**SUPPLIED RECORDS:**
__________
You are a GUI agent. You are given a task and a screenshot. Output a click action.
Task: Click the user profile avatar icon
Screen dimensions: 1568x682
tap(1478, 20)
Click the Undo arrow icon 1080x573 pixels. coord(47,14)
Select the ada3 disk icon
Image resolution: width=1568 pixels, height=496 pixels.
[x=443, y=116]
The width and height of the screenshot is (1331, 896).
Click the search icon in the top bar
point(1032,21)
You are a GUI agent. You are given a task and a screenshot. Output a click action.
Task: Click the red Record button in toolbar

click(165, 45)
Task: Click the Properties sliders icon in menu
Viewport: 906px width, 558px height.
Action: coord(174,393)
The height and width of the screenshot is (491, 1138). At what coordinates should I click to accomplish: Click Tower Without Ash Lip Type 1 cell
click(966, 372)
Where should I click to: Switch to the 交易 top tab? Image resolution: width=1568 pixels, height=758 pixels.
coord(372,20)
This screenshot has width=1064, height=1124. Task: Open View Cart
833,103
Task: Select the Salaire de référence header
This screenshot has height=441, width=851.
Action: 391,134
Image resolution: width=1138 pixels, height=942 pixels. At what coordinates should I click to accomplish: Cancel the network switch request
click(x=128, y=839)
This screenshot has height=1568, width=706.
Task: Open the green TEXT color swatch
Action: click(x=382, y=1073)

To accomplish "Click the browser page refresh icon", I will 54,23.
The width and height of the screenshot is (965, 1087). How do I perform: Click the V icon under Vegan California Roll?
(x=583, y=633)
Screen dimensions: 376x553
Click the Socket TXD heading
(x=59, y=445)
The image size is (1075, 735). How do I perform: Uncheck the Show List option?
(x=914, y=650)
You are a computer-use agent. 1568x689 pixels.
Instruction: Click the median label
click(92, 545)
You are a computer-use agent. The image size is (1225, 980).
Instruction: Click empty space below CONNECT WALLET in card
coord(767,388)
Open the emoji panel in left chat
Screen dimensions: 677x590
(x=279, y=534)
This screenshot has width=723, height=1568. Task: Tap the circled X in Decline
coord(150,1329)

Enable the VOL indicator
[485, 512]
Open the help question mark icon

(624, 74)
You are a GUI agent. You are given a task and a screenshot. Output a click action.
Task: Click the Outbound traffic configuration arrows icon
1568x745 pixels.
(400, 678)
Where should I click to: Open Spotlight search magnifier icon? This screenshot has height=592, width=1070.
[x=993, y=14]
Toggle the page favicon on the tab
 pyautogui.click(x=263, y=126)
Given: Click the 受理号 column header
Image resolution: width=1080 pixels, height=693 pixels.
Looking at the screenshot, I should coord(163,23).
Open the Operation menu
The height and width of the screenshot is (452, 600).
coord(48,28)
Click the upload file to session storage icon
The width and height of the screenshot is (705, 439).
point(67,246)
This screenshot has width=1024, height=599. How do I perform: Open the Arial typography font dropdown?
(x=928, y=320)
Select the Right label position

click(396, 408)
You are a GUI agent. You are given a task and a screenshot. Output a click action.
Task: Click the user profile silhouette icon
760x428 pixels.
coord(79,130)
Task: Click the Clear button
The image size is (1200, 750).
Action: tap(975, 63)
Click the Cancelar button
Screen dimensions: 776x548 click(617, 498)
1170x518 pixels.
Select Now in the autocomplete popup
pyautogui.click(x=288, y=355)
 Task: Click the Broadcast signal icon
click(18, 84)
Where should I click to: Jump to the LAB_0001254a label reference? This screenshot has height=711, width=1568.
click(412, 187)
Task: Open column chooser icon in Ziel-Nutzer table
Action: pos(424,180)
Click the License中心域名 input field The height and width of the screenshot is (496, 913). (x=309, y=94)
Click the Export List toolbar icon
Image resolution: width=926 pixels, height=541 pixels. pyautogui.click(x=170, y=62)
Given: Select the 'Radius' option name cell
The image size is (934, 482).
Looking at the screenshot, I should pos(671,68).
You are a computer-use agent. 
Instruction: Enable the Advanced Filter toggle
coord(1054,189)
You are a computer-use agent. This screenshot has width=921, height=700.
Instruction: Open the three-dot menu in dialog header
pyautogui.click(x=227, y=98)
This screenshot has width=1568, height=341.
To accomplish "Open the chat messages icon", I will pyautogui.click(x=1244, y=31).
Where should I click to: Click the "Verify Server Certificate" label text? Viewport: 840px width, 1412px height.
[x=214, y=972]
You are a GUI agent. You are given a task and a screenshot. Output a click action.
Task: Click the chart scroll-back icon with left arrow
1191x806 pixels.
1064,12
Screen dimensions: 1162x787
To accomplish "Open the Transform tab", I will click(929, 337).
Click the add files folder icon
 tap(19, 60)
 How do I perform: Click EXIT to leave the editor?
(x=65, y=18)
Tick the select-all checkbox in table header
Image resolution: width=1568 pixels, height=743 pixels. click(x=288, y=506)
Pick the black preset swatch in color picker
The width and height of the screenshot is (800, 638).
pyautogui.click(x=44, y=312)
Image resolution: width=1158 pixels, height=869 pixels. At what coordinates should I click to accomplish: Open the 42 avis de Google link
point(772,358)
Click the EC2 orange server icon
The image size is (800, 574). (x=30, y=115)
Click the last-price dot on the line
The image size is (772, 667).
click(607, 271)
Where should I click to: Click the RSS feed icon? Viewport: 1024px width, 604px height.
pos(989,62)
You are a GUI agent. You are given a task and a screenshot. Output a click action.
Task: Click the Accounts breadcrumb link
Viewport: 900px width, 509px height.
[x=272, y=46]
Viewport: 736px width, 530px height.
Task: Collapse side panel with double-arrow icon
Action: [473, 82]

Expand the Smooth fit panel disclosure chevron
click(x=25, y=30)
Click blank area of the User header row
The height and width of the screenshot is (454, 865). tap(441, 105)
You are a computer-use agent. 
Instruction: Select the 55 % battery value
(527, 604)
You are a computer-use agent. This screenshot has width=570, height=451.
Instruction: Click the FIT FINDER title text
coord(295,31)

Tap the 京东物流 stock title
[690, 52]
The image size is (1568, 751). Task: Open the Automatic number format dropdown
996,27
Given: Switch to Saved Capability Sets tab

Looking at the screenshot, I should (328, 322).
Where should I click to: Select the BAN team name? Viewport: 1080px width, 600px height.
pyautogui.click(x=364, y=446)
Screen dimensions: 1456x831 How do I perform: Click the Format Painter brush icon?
__________
The required answer is a single number: the count of lines in the entries that hold the string "profile".

**RESPONSE TO THE TASK:**
2